The presentation of patients with gigantism is usually dramatic, unlike the insidious onset of acromegaly in adults. Reasons for this difference include the close monitoring of growth in children and their relatively responsive growth-plate cartilage. Children with gigantism have few soft-tissue effects (eg, peripheral edema, coarse facial features) because of their rapid linear growth.

• Longitudinal acceleration of linear growth secondary to IGF-I excess is the cardinal clinical feature of gigantism.
• Tumor mass may cause headaches, visual changes due to optic nerve compression, and hypopituitarism.
• A common finding from pituitary GH excess is hyperprolactinemia, which manifests in childhood because mammosomatotrophs are the most common type of GH-secreting cells involved in childhood gigantism.

Physical

All growth parameters are affected, although not necessarily symmetrically. Over time, IGF-I excess is characterized by progressive cosmetic disfigurement and systemic organ manifestations. Physical manifestations include the following:

• Tall stature
• Mild-to-moderate obesity (common)
• Macrocephaly (may precede linear growth)
• Soft-tissue hypertrophy
• Exaggerated growth of the hands and feet with thick fingers and toes
• Coarse facial features
• Frontal bossing
• Prognathism
• Hyperhidrosis
• Osteoarthritis (a late feature of IGF-I excess)
• Peripheral neuropathies (eg, carpel tunnel syndrome)
• Cardiovascular disease (eg, cardiac hypertrophy, hypertension, left ventricular hypertrophy) if IGF-I excess is prolonged
• Benign tumors, including uterine myomas, prostatic hypertrophy, colon polyps, and skin tags, which are frequently in acromegaly (Documentation of a high prevalence of malignancies in patients with acromegaly remains controversial.)
• Frequently associated endocrinopathies (eg, hypogonadism, diabetes and/or impaired glucose tolerance, hyperprolactinemia)

Causes

Despite diverse pathophysiologic mechanisms, the final common abnormality is IGF-I excess.
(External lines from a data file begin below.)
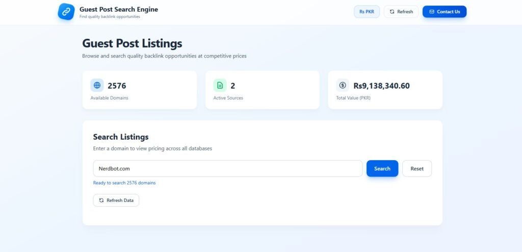
Task: Click the refresh icon inside Refresh Data
Action: (x=101, y=200)
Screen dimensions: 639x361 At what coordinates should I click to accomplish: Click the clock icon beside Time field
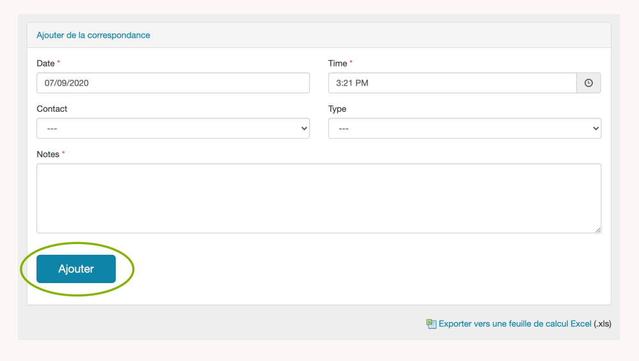point(589,83)
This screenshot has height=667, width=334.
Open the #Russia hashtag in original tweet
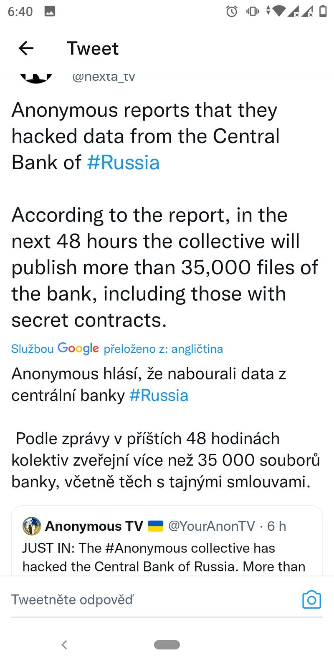coord(123,163)
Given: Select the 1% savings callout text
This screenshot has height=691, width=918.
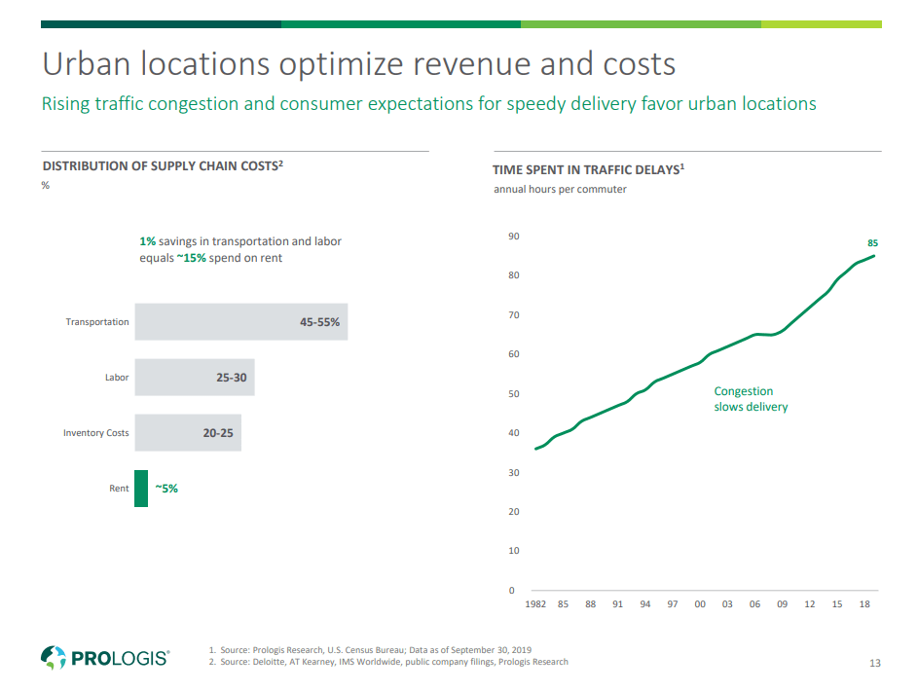Looking at the screenshot, I should coord(240,248).
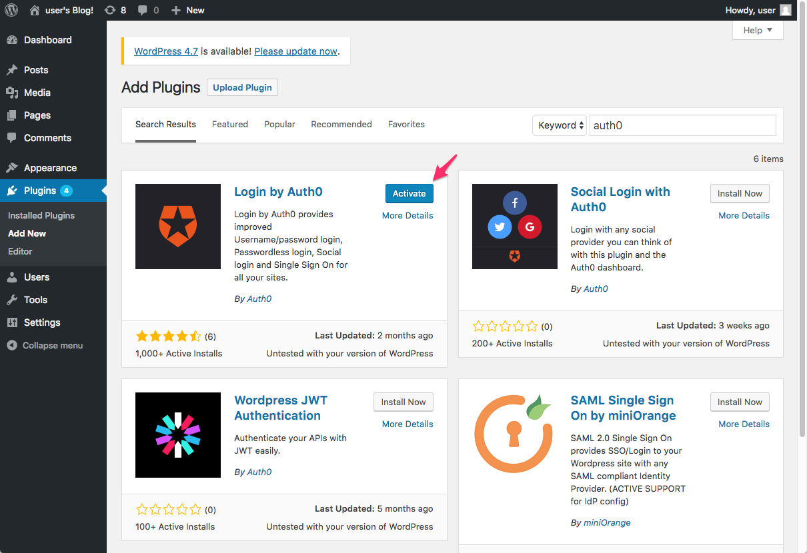The image size is (807, 553).
Task: Click the home icon beside user's Blog!
Action: coord(35,10)
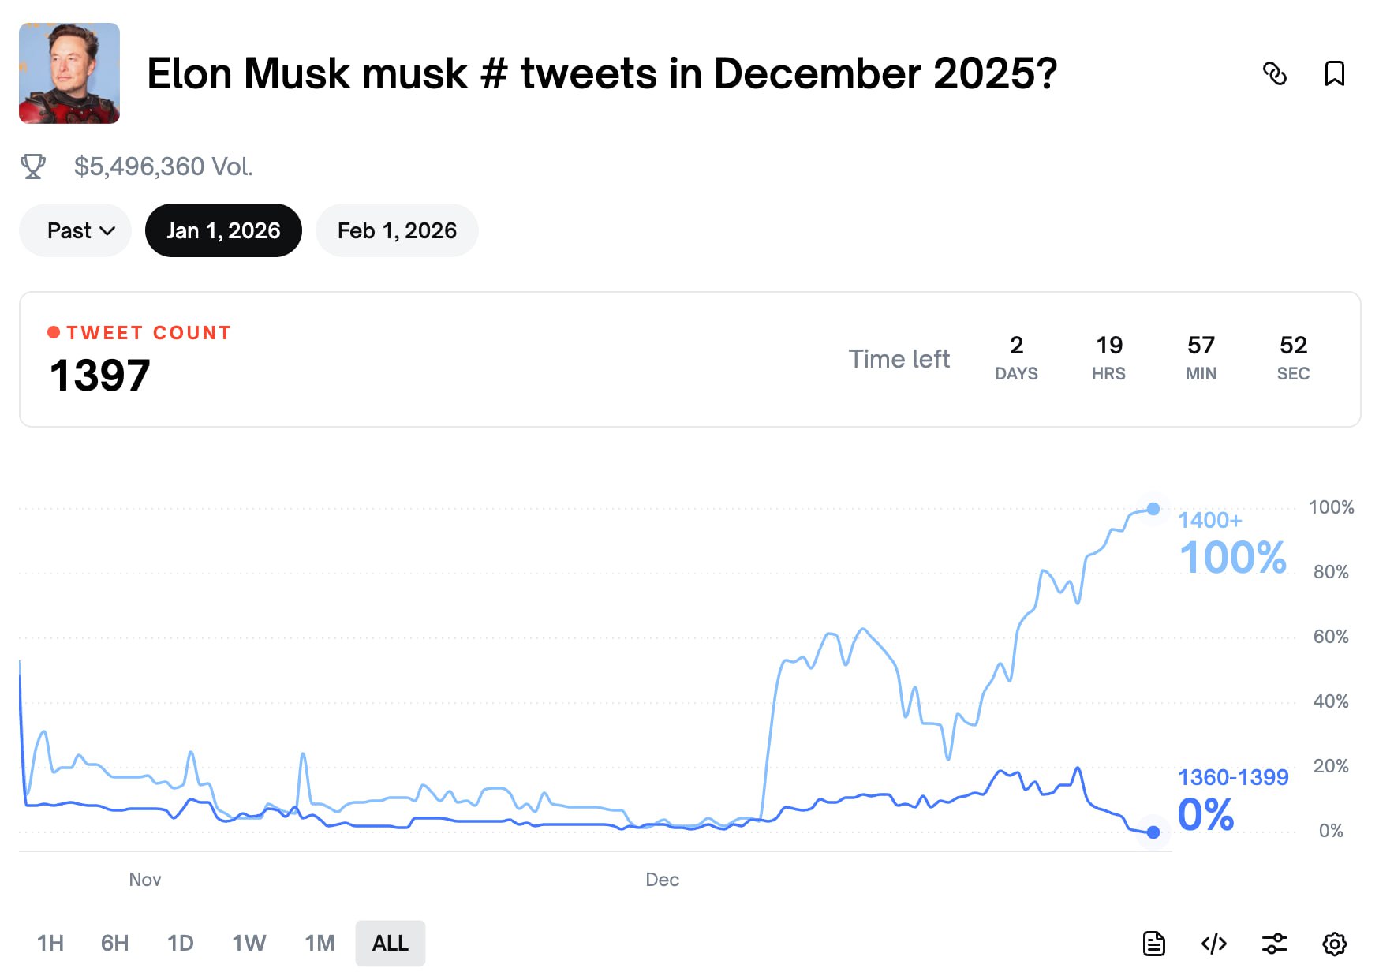Viewport: 1379px width, 972px height.
Task: Open the embed code icon
Action: [1213, 943]
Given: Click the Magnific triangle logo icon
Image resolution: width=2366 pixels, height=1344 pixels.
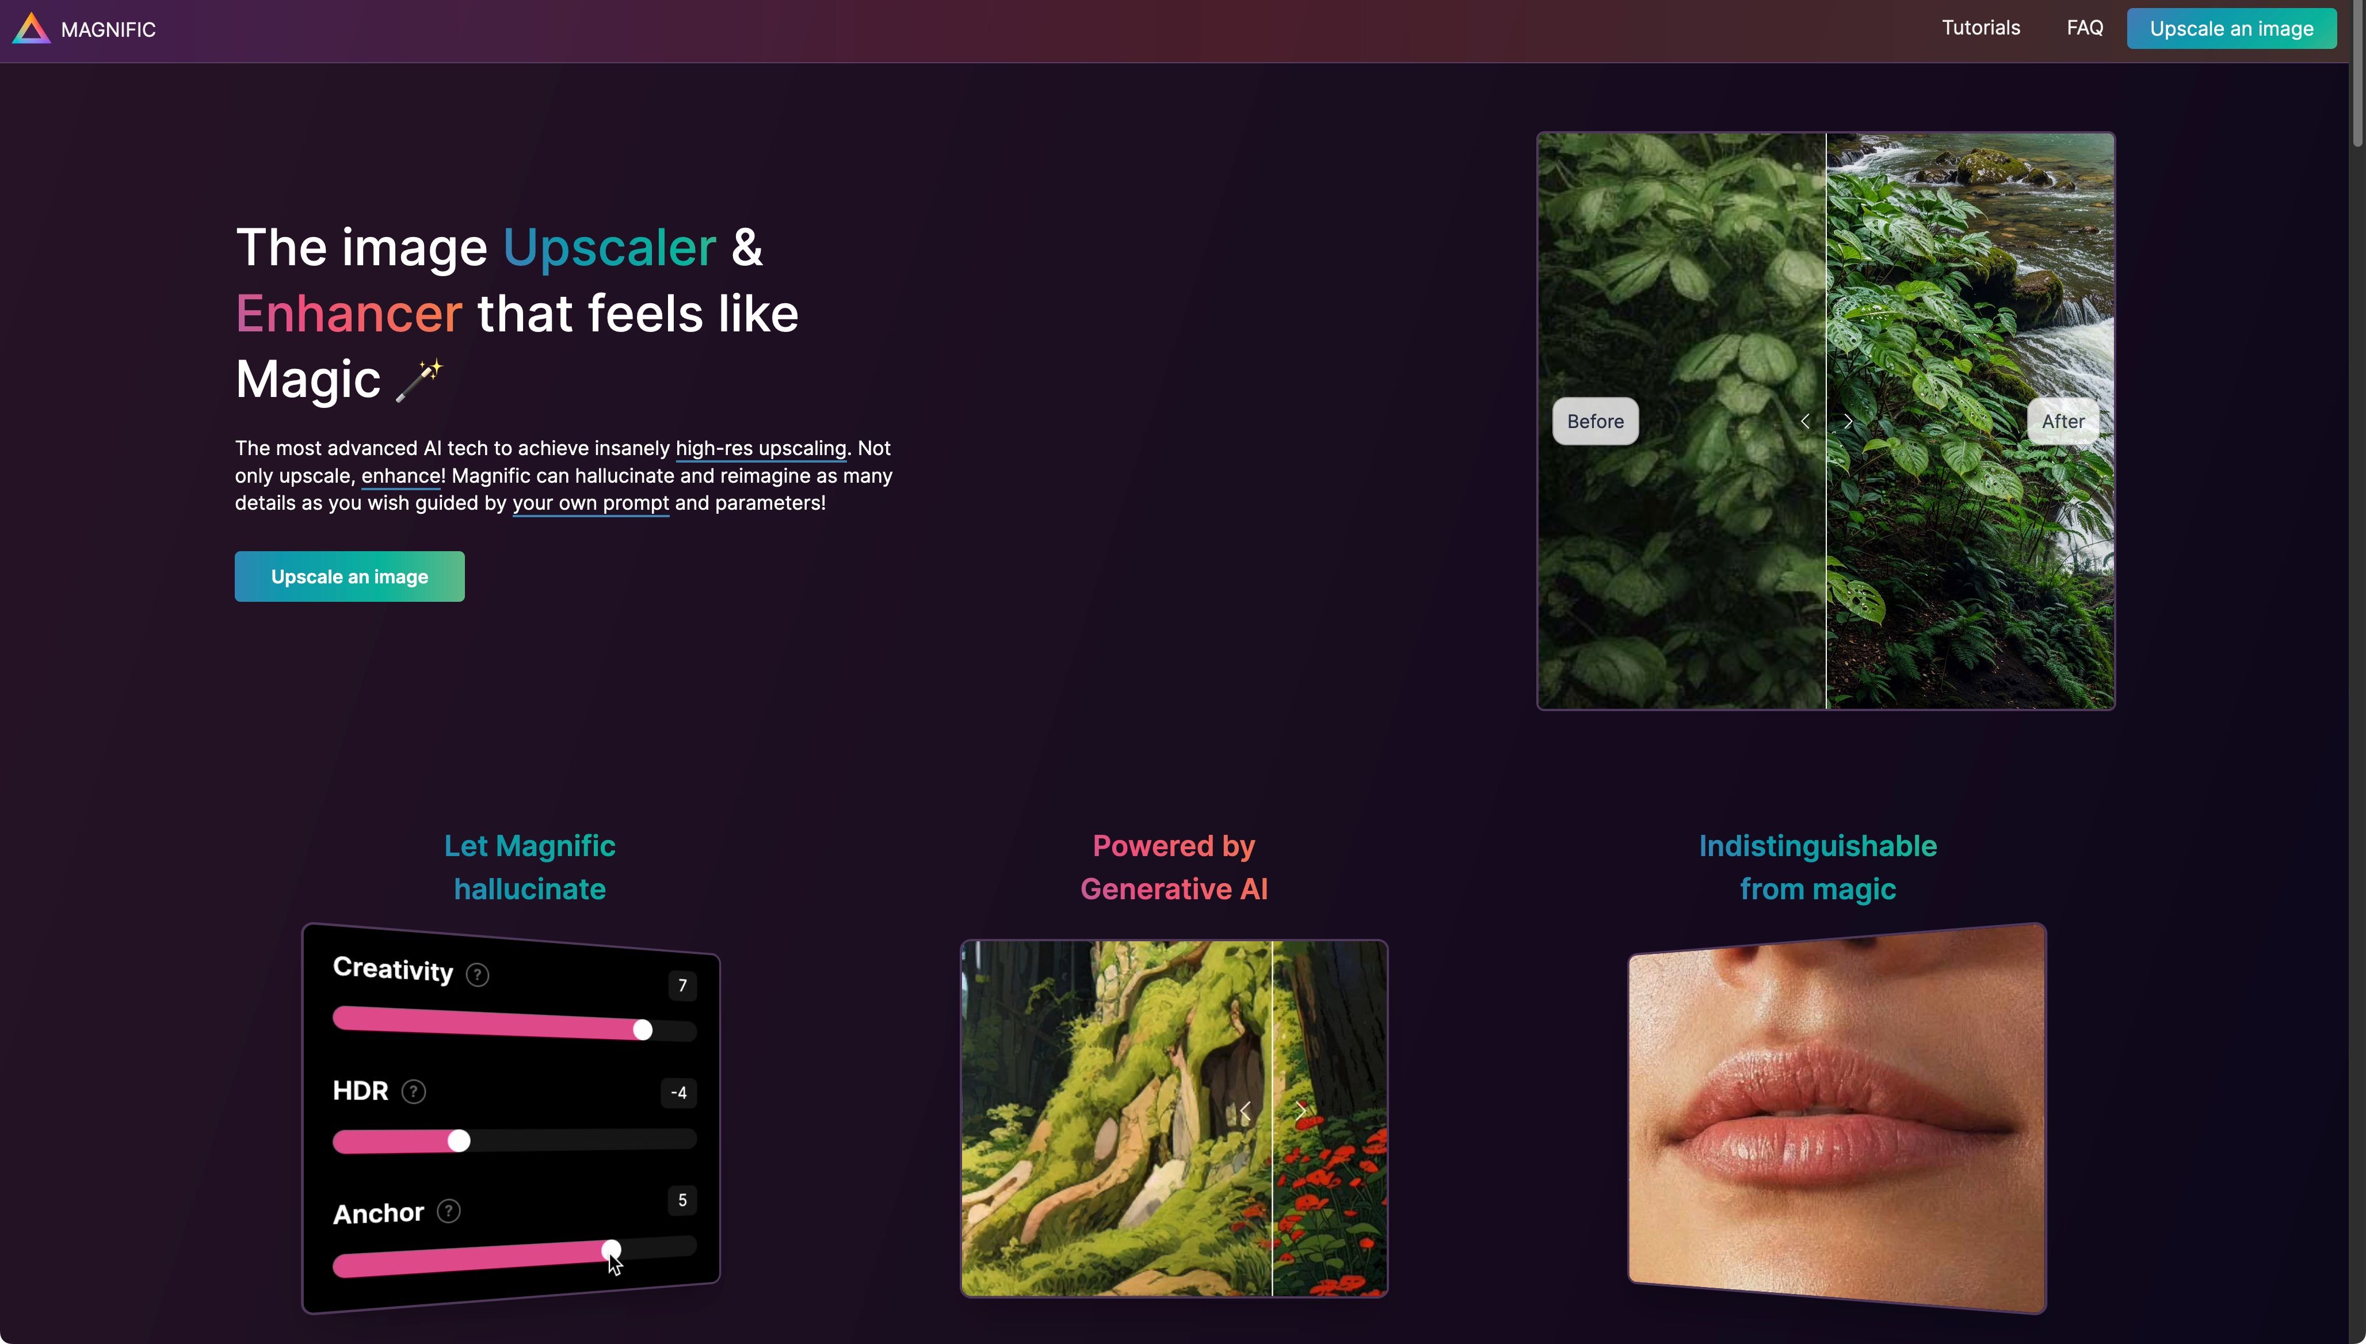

Elevated tissue levels of free IGF-I, which is produced primarily in hepatocytes in response to excess GH, mediate most if not all growth-related outcomes in gigantism. Transgenic mice that overexpress GH, GHRH, or IGF-I had dramatically accelerated somatic growth compared with control litter mates. One acromegalic patient had low serum GH levels and elevated serum total IGF-I levels; this finding implicates IGF-I as the key pathologic factor in this disease. Serum levels of IGF-I are consistently elevated in patients with acromegaly and, therefore, are used to monitor treatment success.

The conditions described below can cause IGF-I oversecretion.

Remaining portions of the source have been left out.